It’s boom time for regional theatre, with slick new buildings opening all over Britain. But many of the shows are still stuck in the past. Change or die, advises Lyn Gardner.
This month sees the opening of Hull Truck’s new, 15m, state-of-the-art theatre, right in the heart of the Yorkshire city. Gone is the leaky old tin shed where John Godber, playwright of the people, produced some of his best plays; in comes an ambitious two-auditorium venue. Over in Sheffield, meanwhile, the 15m restoration of the Crucible theatre will be completed later this year; actor Daniel Evans was recently appointed its new artistic director, following in the footsteps of Sam West and Michael Grandage. The 60m Curve theatre in Leicester, a glass culture palace, opened to huge fanfare in December last year.
The last few years have been a boom time for regional theatre buildings, but has it been a boom time for regional theatre itself? Behind the glossy new facades, there are growing concerns: resources are increasingly limited, and theatre-making has changed beyond recognition. A rising generation of artists and companies (Punchdrunk, Dreamthinkspeak, Kneehigh) have freed themselves from the constraints of formal theatre spaces, worked with new technologies, and built a relationship with audiences that is a world away from people sitting quietly in the stalls while actors command the stage. Where do today’s regional theatres fit into all this? New buildings take a long time to plan and build: is there a risk that some theatres will be obsolete by the time they open their doors?

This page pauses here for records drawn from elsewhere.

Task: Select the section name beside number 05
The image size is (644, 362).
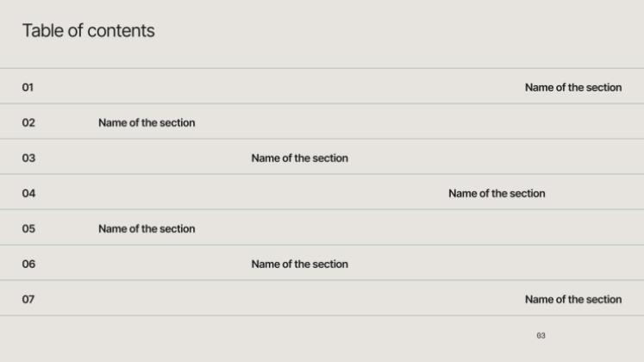Action: [147, 228]
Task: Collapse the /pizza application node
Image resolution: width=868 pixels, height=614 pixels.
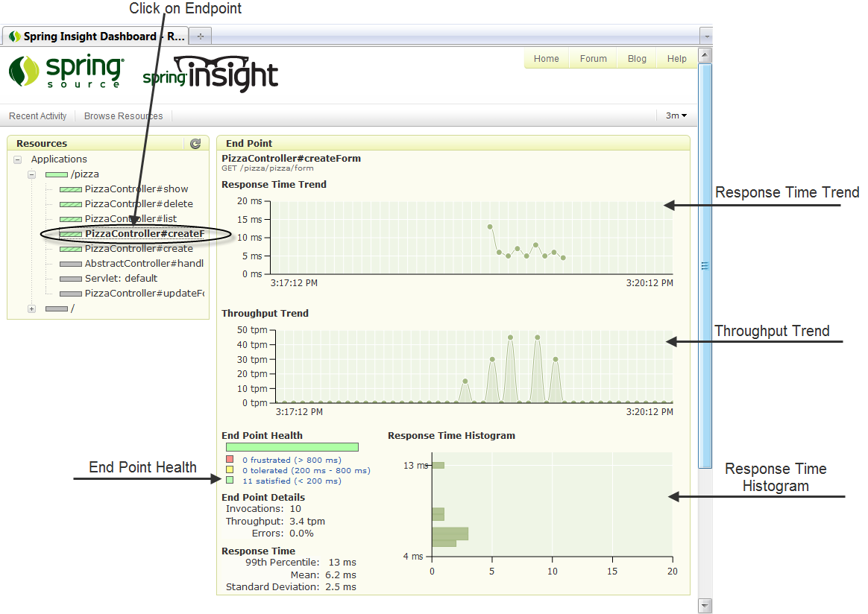Action: (32, 174)
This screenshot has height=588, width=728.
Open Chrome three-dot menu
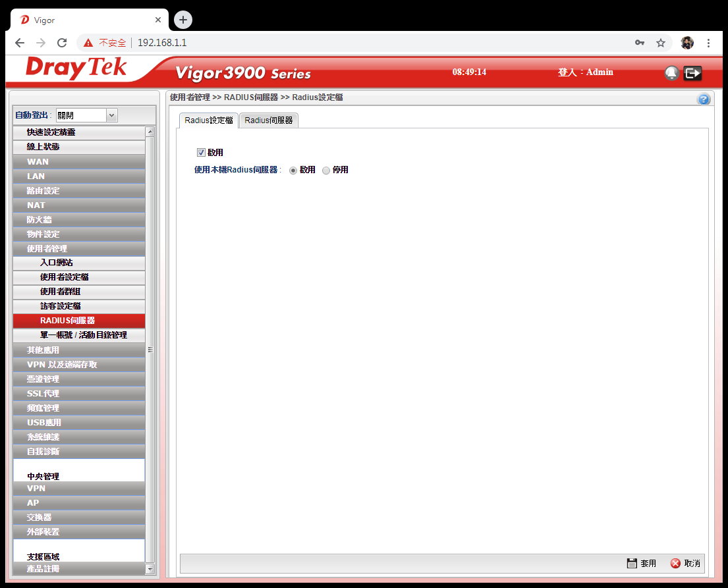click(x=708, y=43)
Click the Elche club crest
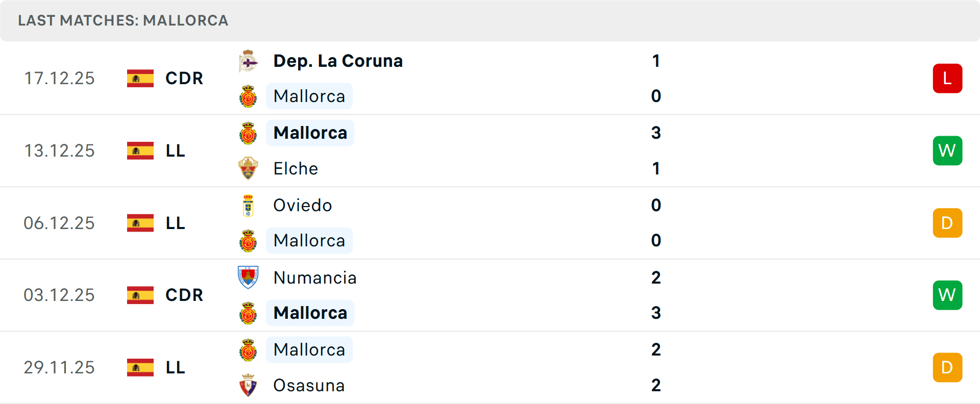980x404 pixels. point(248,168)
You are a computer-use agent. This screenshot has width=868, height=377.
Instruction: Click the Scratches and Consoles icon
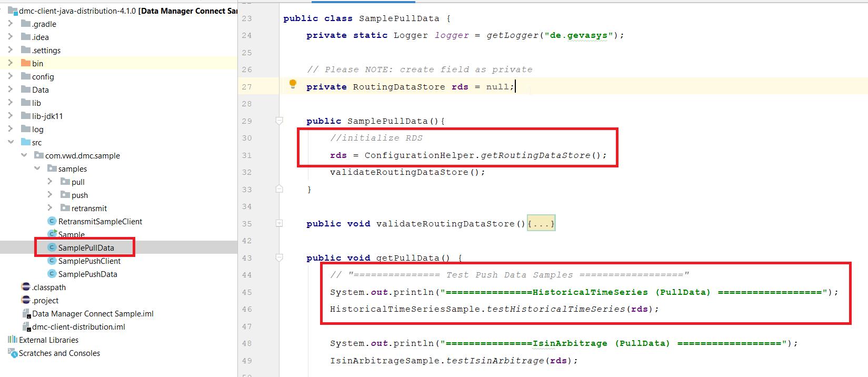(13, 353)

There is an argument that the regions are the prime training ground of the theatre industry. This is as outmoded as the idea that working on a regional newspaper serves as an apprenticeship for Fleet Street. Directors such as Katie Mitchell, Felix Barrett and Thea Sharrock, and actors such as Dominic Cooper, Rory Kinnear and Kelly Reilly, are just some of the many who have forged successful careers without venturing far from London. Many actors’ agents much prefer their clients to take a role at a fashionable London fringe venue, where they might be spotted for a lucrative TV series, than a lead at a regional theatre, where casting directors never venture.
So if these theatres are no longer at the heart of training, and are increasingly expensive to run, do they still serve a purpose in our theatre culture? I, along with the very large swathes of the population they serve, would say a resounding yes. But it’s a yes that comes with a proviso: these buildings and their management need to recognise that British theatre is changing. The old idea of a regional theatre as the flagship around which the rest of the city revolves is dying; it is now only one element in a flotilla of activity. If these buildings want to keep their place in our theatre culture, they need to breathe out – and engage a wider community – as well as in.
In some cases, this will require a change not just in attitude but in operation. If a commercial producer can put together a hugely successful regional tour such as the current McKellen-Stewart Waiting for Godot, why can’t regional theatres collaborate on something similar? There are obvious financial as well as artistic benefits. A theatre such as the Drum in Plymouth has successfully nurtured new artists and new audiences. Philip Ridley’s controversial Mercury Fur, starring Ben Whishaw, caused outrage when it came to London, but Drum audiences took its graphic sexual violence in their stride. Why can’t other theatres be as bold? What is subsidy for, if not to encourage risk?